少年の軽蔑とも同情とも取れる眼差しを受け漸く我に返った白島は、助かったと安堵すると同時に途轍もない恥辱に襲われ、決まりの悪い顔で体を起こした。彼の喉元に紅く散った痕跡を目の当たりにしたテルは顔を顰め鋭く言い放つ。
「お前は、どこまでもお人好しだな」
その言葉が突き刺さったのか、赤面したまま白島は相手を睨むが一方は気にせず続ける。
「なら、好きこのんであの男を受け入れるのか」
「……、違う」
「じゃあ何故だ」
その問いに白島は口を噤んで目線を下げた。いつもと違った相方のつんけんとした威圧に些か萎縮している。
返事をしない彼にテルは余計に表情を曇らせた。
「自分の事を一番に考えればいいだろう」
短い期間でも共に過ごしてきて相手がそういうタイプで無い事は重々承知だが、言わずにはいられなかった。

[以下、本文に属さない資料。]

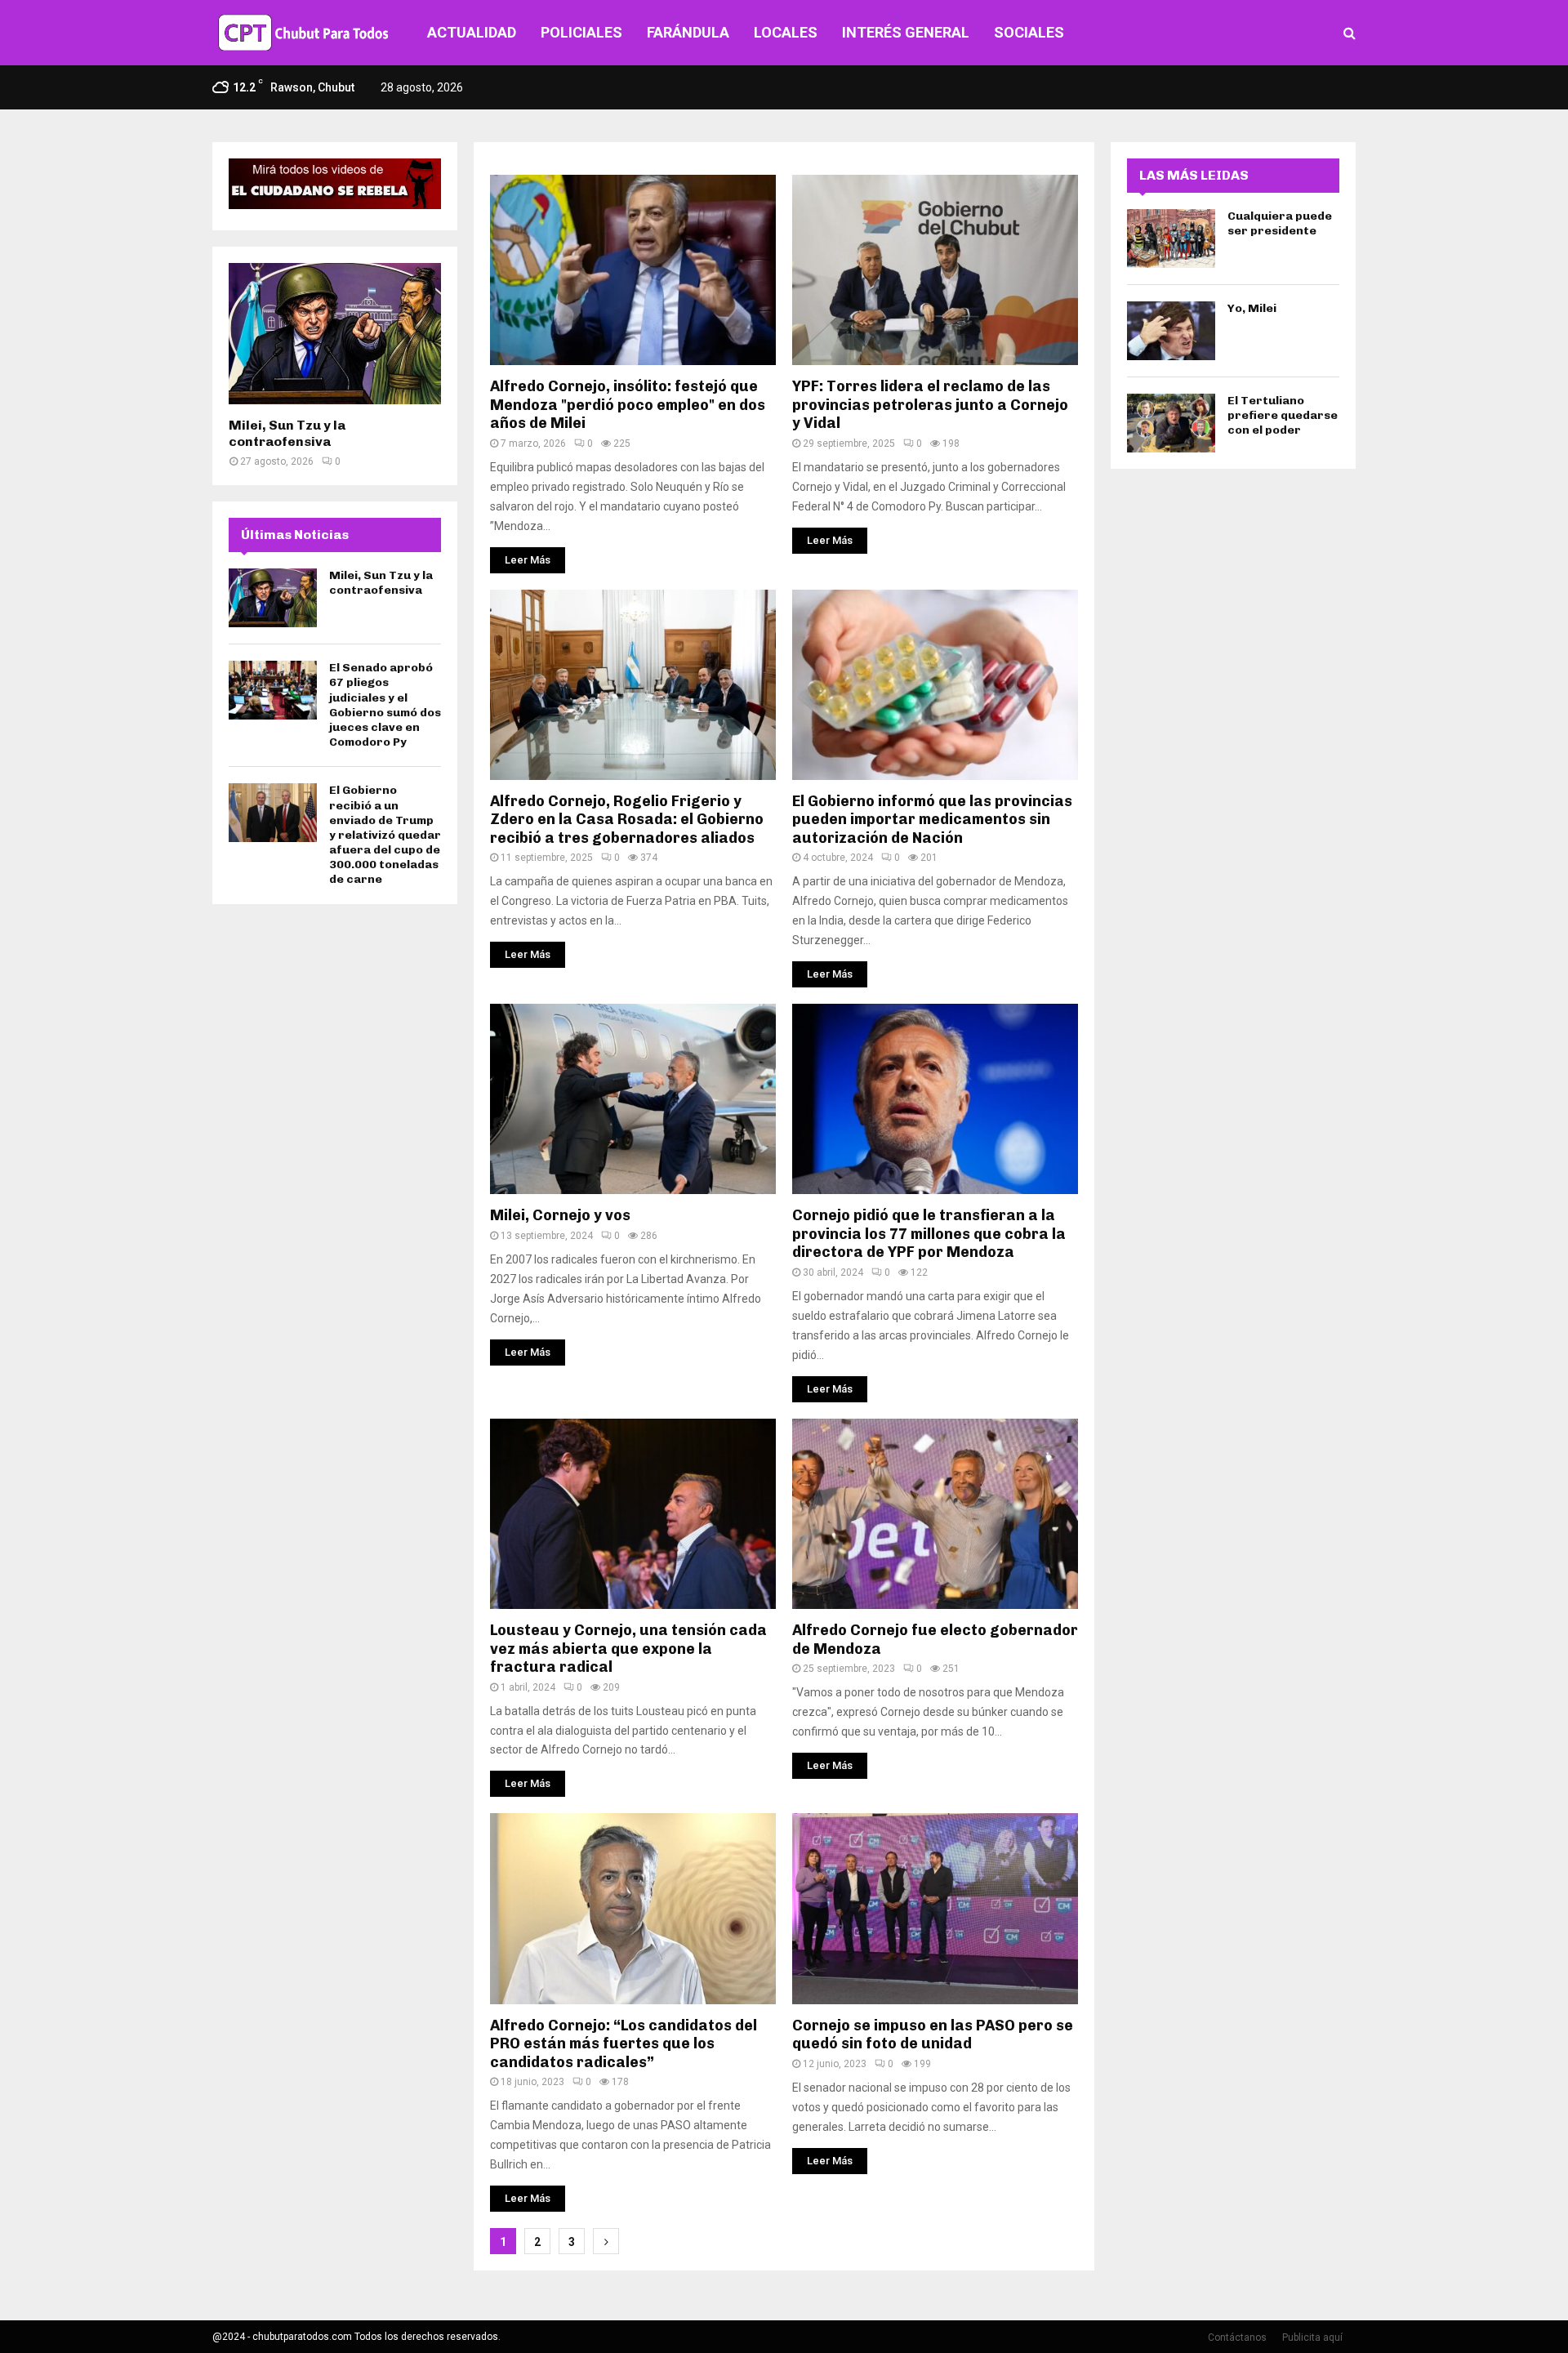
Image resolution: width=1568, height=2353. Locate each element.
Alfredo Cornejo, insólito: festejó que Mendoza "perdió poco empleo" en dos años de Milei (627, 404)
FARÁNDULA (688, 32)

「もし、俺が売り飛ばされる事になろうが構わない。その時はここを敵に回す。それだけだ」
そのような状況にならない為に、自ら犠牲になる事を選ぼうとする。分かってはいるがこの考え方が気に食わない。自分にとっては最善策かもしれないが、仲間にとってそうではない。それこそ自己満足に過ぎない。
「仕方がないから、という理由でお前に借りを作ることの方が意に反する。それで俺が喜ぶとでも思うのか」
八熊は白島が欲しいだけだ。他人を捨てるか自分を捨てるか、二択に見せかけて最初から一択しか与えていない。反抗できないのをいい事に勝ちを確信してちょっかいをかけるのだ。何故それが分からないのか。
考え出したテルの頭の中は徐々に白島に対する疑問で埋め尽されていく。彼はこの世界でしか生きられないのでは無い、ここで生きる為に順応しようとしている。
その行為に少なからず心配してしまう自分がいるのだ。
もはやこれ以上言う必要は無いと、テルは不満を背負ったまま再び部屋を出た。
「すまん…」
ピシャリと誡められ、静かな苛立ちを感じ取った白島は肩を落として小さな後ろ姿に謝罪を投げる事しか出来なかった。
正直な所、見た目に惑わされテルがまだ子どもだと無意識に思い込んでいる。普段は殆ど感情を表に出さないが、ちゃんと青年としての考えを持っていることを改めて実感した瞬間だった。
*
一人になったテルは特に理由もなく庭をぶらついて地面に散った紅葉を拾った。
枯れて茶色く色褪せてしまった葉を冷たく澄み切った夜空に浮かぶ月に翳して眺める。
怒りは既に収まっていたものの、己の中の感情を整理できないままでいた。昔は、こんな風に色々考えたことは無かった。
間違いなく彼に影響されている。
部屋で見た白島の体を思い出し、ふと疑問にも似たような感想を抱く。以前にアシバとの戦いで負った傷もすっかり癒えていたようで、無茶をする割に綺麗な肌をしていたと、ただ純粋にそう思った。